1b.Approach (from AD-416)
Bark media infested with Phytophthora citricola or Verticillium dahliae will be treated with Muscodor albus at different rates using two different formulations. Data on recovery of the pathogens from the media, plant disease development, and
effects on plant growth will be evaluated. Documents Grant with Oregon State.
It was necessary to modify the project because of the non-availability of Muscodor albus cultures and inoculum, and in light of new information on the health hazard of volatiles released by M. albus.
Initial biofumigation tests were completed with inoculum produced from a culture obtained from Montana State University. Meanwhile, Agraquest, Inc. (Davis, CA) obtained an exclusive license for use of M. albus. All experiments with M. albus, including those with cultures grown in university labs, required a Materials Transfer Agreement (MTA) with Agraquest, Inc. An MTA between Agraquest and Oregon State University, completed in Sept. 2009, stipulated that Agraquest would provide OSU with a rye formulation of M. albus. However, in the process of pursuing EPA registration, Agraquest discovered that volatiles produced by the fungus pose a significant human health hazard. Agraquest is no longer making or handling Muscodor formulations, is no longer pursuing EPA registration, and is discouraging the scientific community from working with this organism because of the toxicity of the active ingredient. A manuscript describing the active ingredient and its toxicology is being prepared for publication.
The experimental approach of this grant was modified to examine other methods of substrate decontamination that could be used as an alternative to chemical fumigation. This includes in situ steam pasteurization, solarization, and use of two registered biological control agents, SoilGard and RootShield, to control soilborne diseases.
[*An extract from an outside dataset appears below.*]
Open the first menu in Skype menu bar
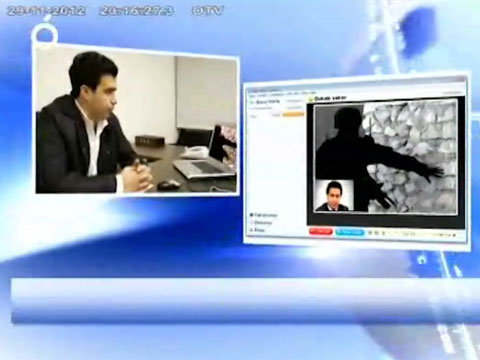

Two experiments are being conducted in commercial greenhouses. The first factorial experiment consists of three substrate treatments (untreated, remove and replace, aerated steam in situ) and three biocontrol treatments (no biocontrol, SoilGard, and RootShield). The second experiment tests the efficacy of solarization under two types of plastic film (3-mil polyethylene vs. 6-mil infrared polyethylene) followed by each of the biocontrol treatments. Substrate was sampled before and after treatment to bioassay viability of Pythium spp., Thielaviopsis basicola, and Rhizoctonia solani. Pathogen inoculum was also buried 10 cm deep in each of the plots prior to treatment, then plated after plot treatment to determine viability. Substrate temperatures were monitored at 4- and 10- cm depths. Plots were planted with woody cuttings and 20 plants per plot were rated for root quality and/or disease severity. The field experiments have been completed except for root ratings in the solarization experiment. Laboratory and greenhouse bioassays of the collected substrate are still underway. All experiments should be completed by October 2010 with a final project report available by December 2010.
Methods of ADODR monitoring included meetings, e-mail, and phone calls.